A ballot measure in Indiana that I mentioned previously has passed overwhelmingly, amending their state constitution’s bill of rights to include the right to hunt and fish. In New Mexico, residents of Santa Fe who have a backyard garden will now be allowed to sell their fruits and vegetables from their homes. (Perhaps Santa Fe gardeners will let fifty flowers bloom, literally?) I expect more measures like these in the times ahead, as people find new ways to feed themselves and their neighbors as other opportunities become harder to find.
Voters in Oklahoma defeated a proposal that would have removed the restriction on using public money for religious purposes. Advocates for removing the restriction waxed nostalgic about prayers at football games, but in the end, the Wall of Separation and religious freedom (in the form of not favoring any particular religion) prevailed.
And finally, an exciting change in Maine, where voters narrowly approved a measure that implements ranked choice voting.

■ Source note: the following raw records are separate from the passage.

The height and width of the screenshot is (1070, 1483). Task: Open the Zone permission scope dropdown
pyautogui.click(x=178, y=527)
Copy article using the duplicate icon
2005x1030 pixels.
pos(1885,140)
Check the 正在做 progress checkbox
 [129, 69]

Instead of forcing voters to vote for one candidate, perhaps resulting in that dreaded Lesser Evilism, ranked choice voting will allow Mainers to vote for candidates in order of preference. When the votes are tallied, if there is no clear winner on the first go-round, the candidate that was least marked as a first choice is voted off the island (so to speak) and the voters who preferred that candidate have their votes reallocated to their second choice, eventually producing a winner that perhaps people will actually like. One can only hope that a similar reform spreads to the rest of the country.
So, the doom and gloom of the Presidential election has been nudged aside somewhat by a few rays of sun, shining from downballot initiatives across the fifty states. Let fifty flowers bloom, and perhaps we can pick the best of them to plant in our gardens. Heaven knows they could use a little brightening up!